Link para a minha tradução integral do livro de Rossellini.
Segue a introdução.
INTRODUÇÃO
No curso da sua longa existência, a espécie à qual pertencemos viu-se forçada, para aprofundar seus conhecimentos e exercer sobre o mundo que habita um domínio cada vez maior, a modificar pouco a pouco a sua maneira de pensar e a sua concepção do universo.
Se acreditarmos em Sigmund Freud, a nossa espécie passou sucessivamente por três sistemas intelectuais e elaborou três grandes concepções do mundo: uma representação anímica ou mitológica; uma imagem religiosa; e enfim, ela encaminhou-se rumo à análise e ao conhecimento científicos.
Essa evolução, longa e inquietante, que nos levou da alegoria ao real, constituiu para a raça humana uma série de esforços consideráveis.
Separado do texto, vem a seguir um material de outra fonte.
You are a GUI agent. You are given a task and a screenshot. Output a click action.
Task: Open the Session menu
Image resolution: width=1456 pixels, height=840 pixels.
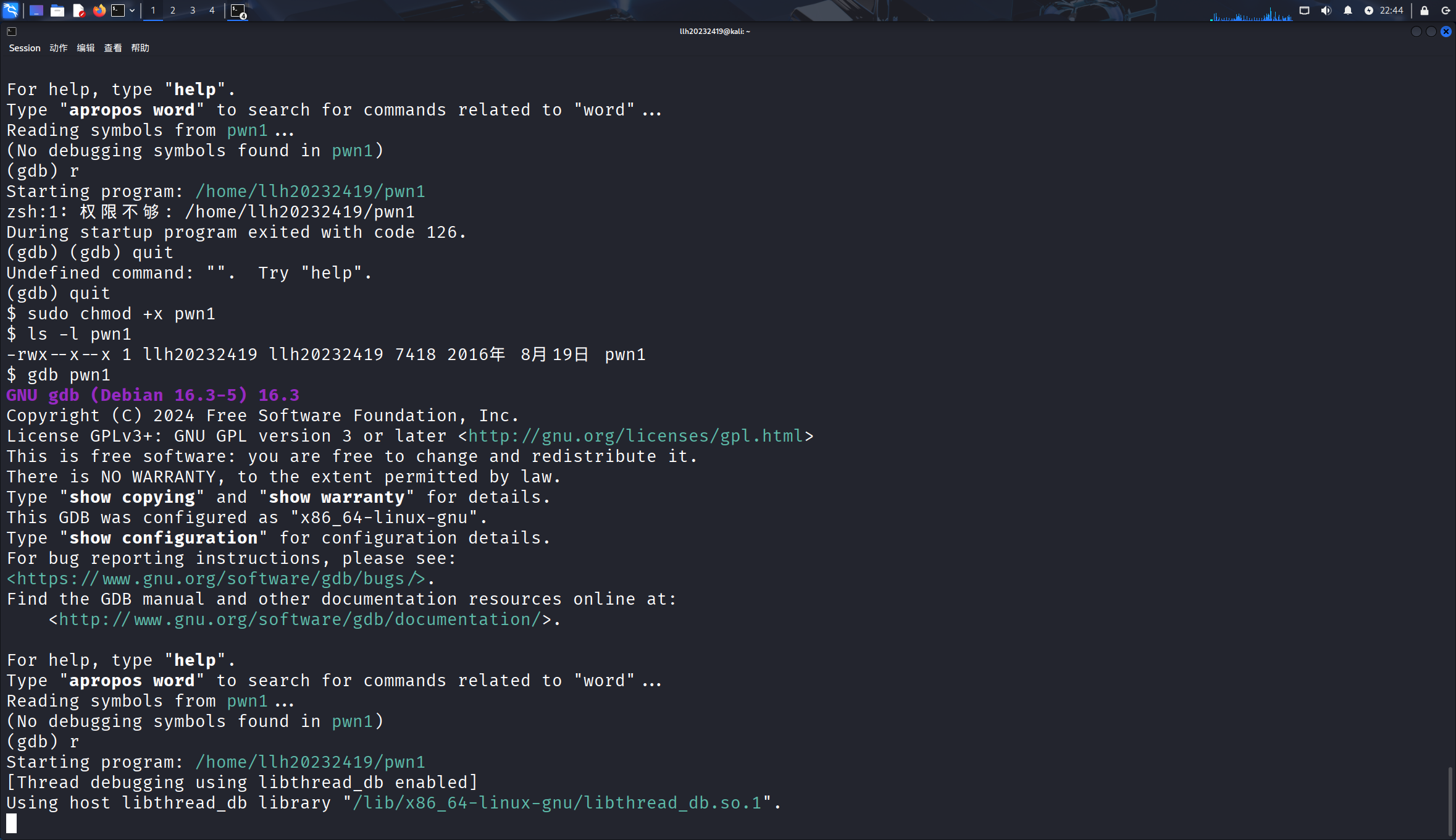point(24,48)
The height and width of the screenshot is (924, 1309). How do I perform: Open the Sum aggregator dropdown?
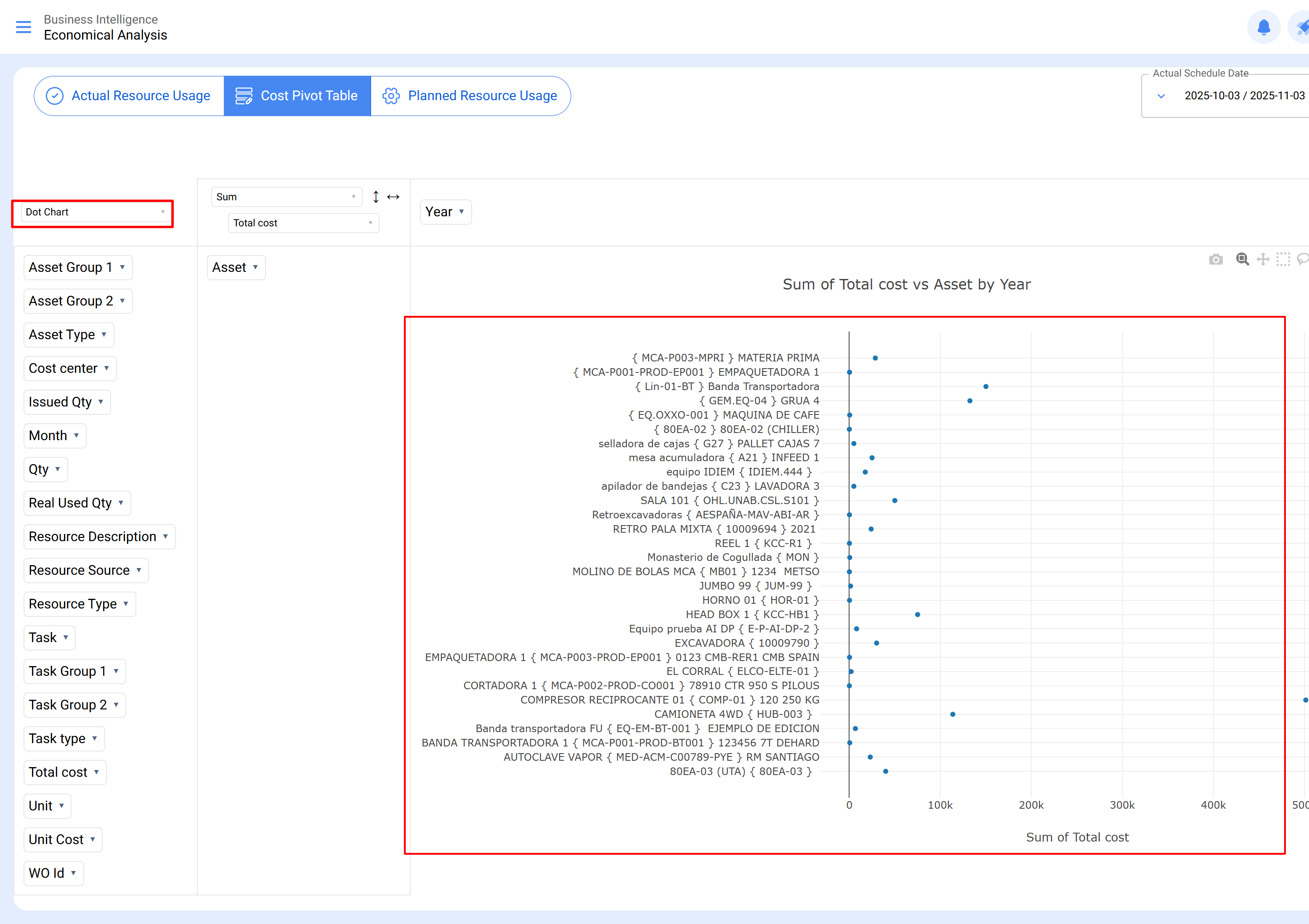tap(286, 197)
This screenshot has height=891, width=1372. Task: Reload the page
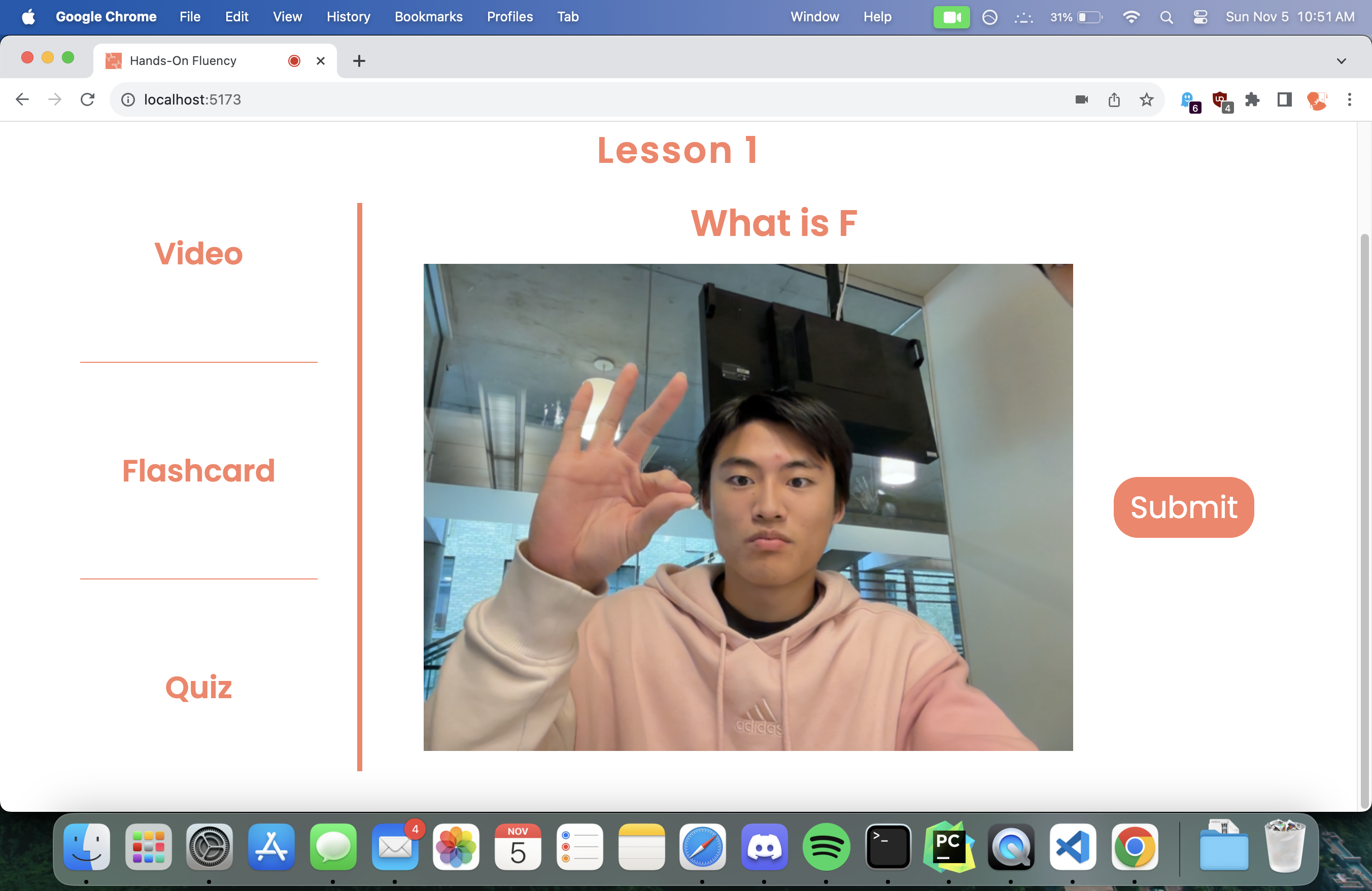[x=88, y=99]
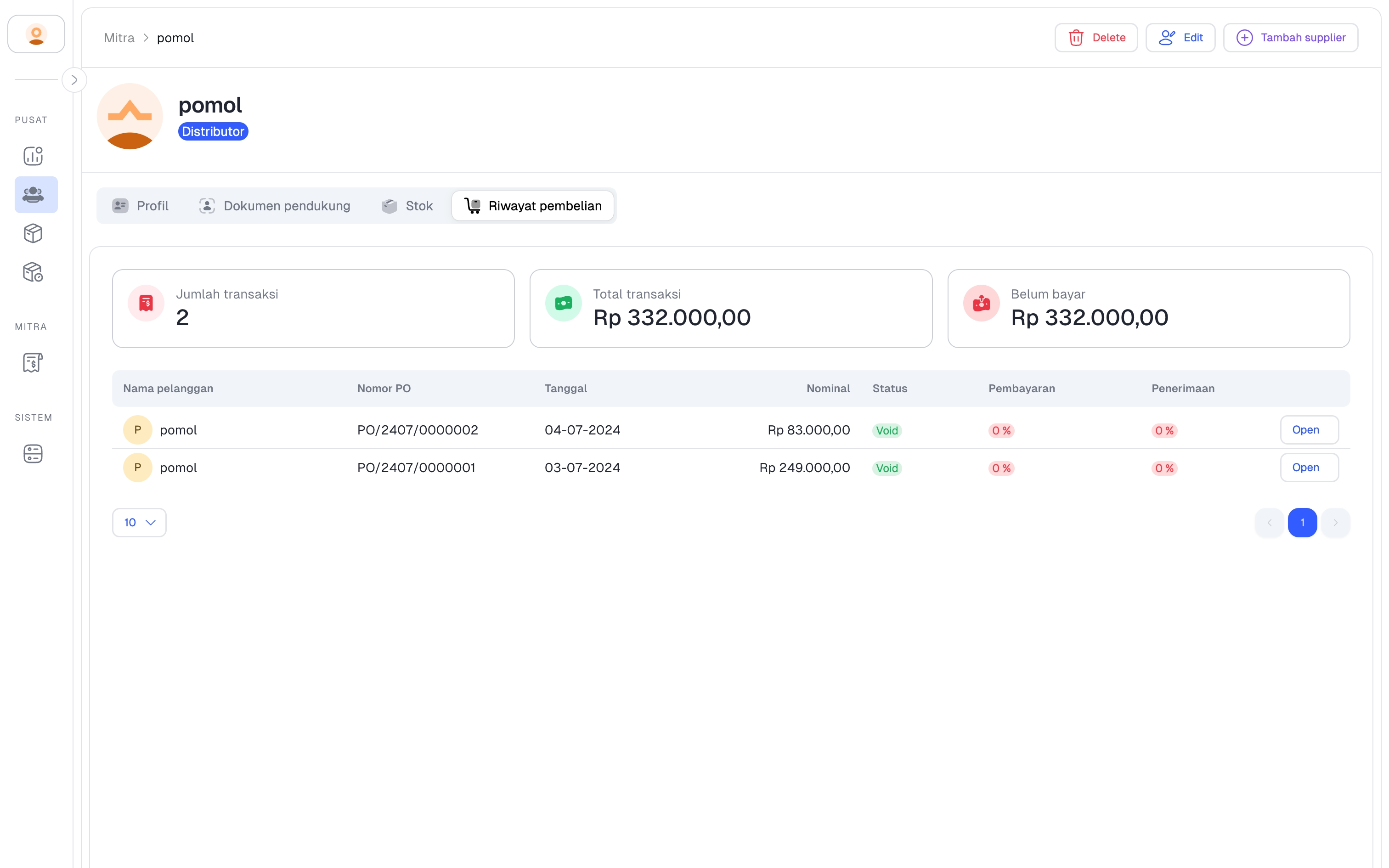Switch to the Dokumen pendukung tab
This screenshot has width=1389, height=868.
(x=274, y=206)
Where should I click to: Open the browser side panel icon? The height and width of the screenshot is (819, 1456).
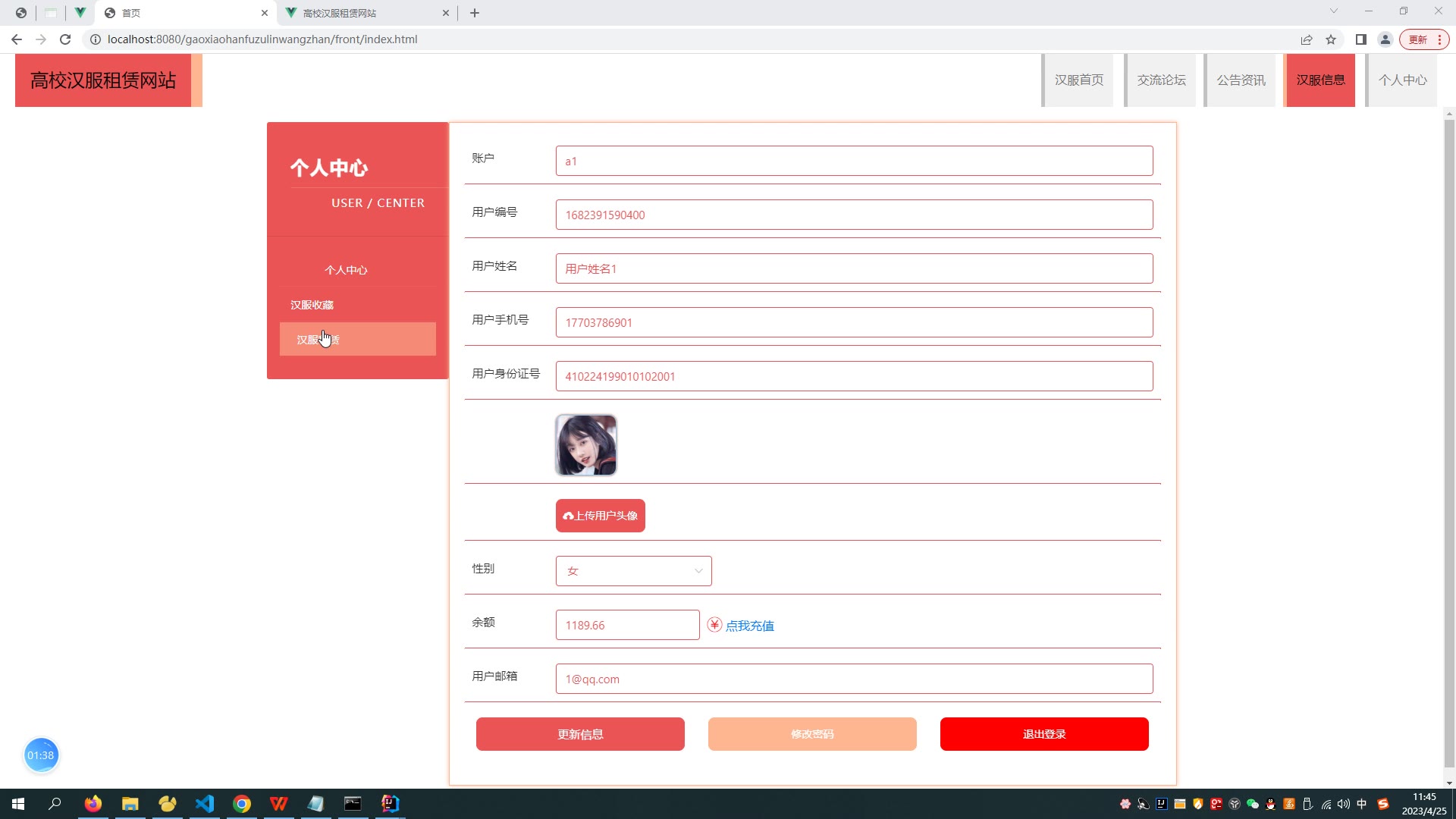[x=1361, y=39]
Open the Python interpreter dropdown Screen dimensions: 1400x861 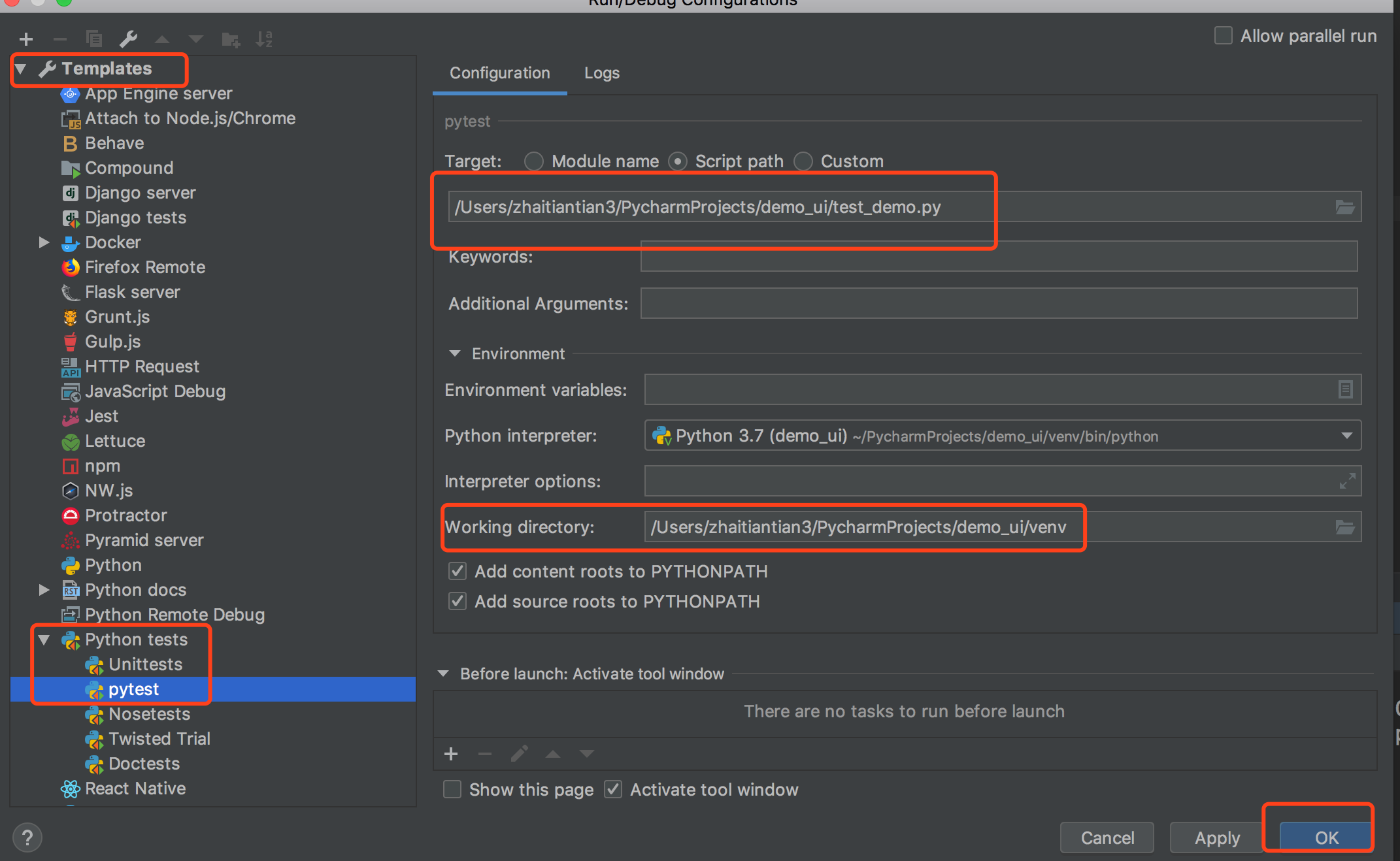click(1346, 436)
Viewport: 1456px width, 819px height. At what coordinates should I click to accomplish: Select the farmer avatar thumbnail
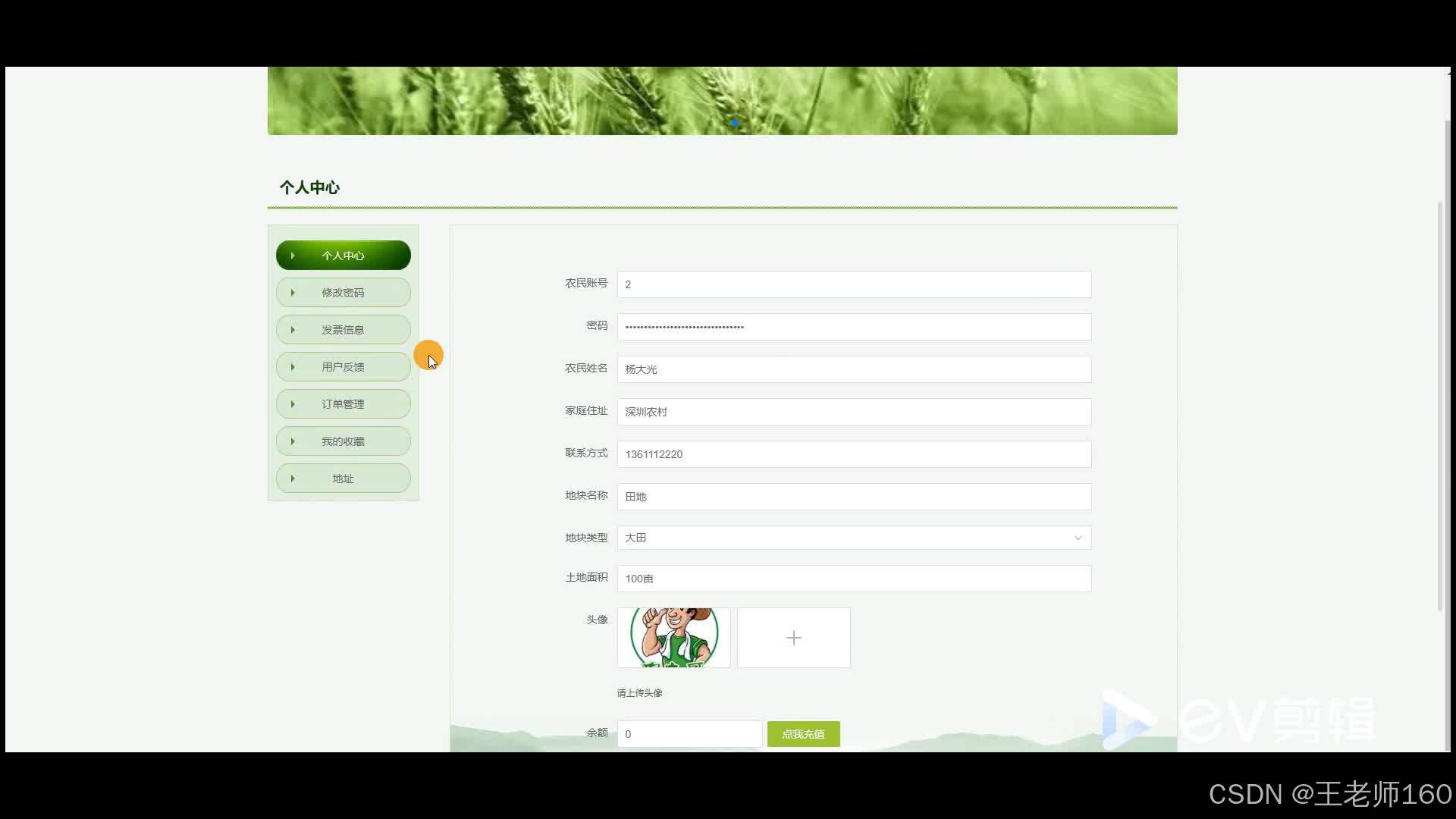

É claro, o caminho não acaba aqui. Mas, historicamente, nós chegamos a uma encruzilhada. Todas as descobertas científicas e técnicas que vêm ocorrendo num ritmo crescente ao longo das últimas décadas nos impõem a obrigação de modificar a nossa formação mental. E, para lograr isso, devemos nos preparar para atravessar essa divisão de águas: devemos estar aptos a passar das prefigurações e conjecturas às realidades tangíveis. Para tornar possível essa passagem de um sistema intelectual a outro, temos apenas uma única escolha: é necessário conceber novas formas de informação, novos modos de "encaminhar rumo ao pensar".
Essa mutação não pode ser feita sem um enorme sacrifício. As concepções tradicionais, religiosas e filosóficas, nos foram de uma ajuda considerável. Elas constituíram um consolo, elas nos reasseguraram, elas nos orientaram em relação aos problemas essenciais da vida, da morte, do infinito, do eterno.
Será necessário renunciá-las. O novo sistema intelectual que devemos abordar, o sistema científico, nos priva de toda certeza absoluta. Ele nos adverte de que o conhecimento não pode ser outra coisa que não um devir perpétuo. Daí a nossa angústia: é extremamente difícil admitir esse requestionamento contínuo; é extremamente difícil pensar em termos científicos.
Apesar disso, essa revisão dos nossos modos de pensar é indispensável. Devemos rever todas as nossas concepções para passarmos ao concreto.
Todas as sociedades que já construímos foram fundadas sobre a dependência de alguns homens. E ainda assim, a sociedade futura, para corresponder à nossa realidade biológica, deve ser fundada sobre a liberdade de todos.
Essa liberdade não será obtida sem que um sacrifício seja pago. Todas as nossas descobertas, essas que nos permitiram edificar a nossa ordem social, econômica e política, estão destinadas a se dissolverem assim como as que as precederam, já que, com o tempo, elas não resistirão ao choque da realidade. E nós devemos confrontar esse risco – essa certeza – de forma lúcida. Renunciar aos nossos fantasmas e substituí-los pelas realidades biológicas.
Para permitir que cumpramos esse novo passo adiante, que aperfeiçoemos o nosso sistema mental, uma modificação dos métodos de se aprender a pensar é indispensável: as páginas que se seguem contém algumas reflexões sobre como visualizar este problema. Elas são o fruto de vários anos de meditação e, talvez, não serão inteiramente inúteis.
Pouco a pouco, uma evidência emerge: os orgulhos, os apetites insaciáveis, os egoísmos e as guerras que sofremos durante séculos não têm mais nenhum sentido hoje. Quando tivermos nos livrado desses erros atávicos, então poderemos viver mais livres e mais felizes. Já em 1919, em resposta à uma pergunta de H. G. Wells, Lênin pronunciara estas frases proféticas:
"Todas as concepções humanas são ligadas ao nosso planeta. Se chegarmos a estabelecer comunicações interplanetárias, será necessário revisar todas as nossas concepções filosóficas, sociais e morais. Nesse caso, o potencial técnico, não mais limitado, imporia o fim da violência como meio e como método de progresso."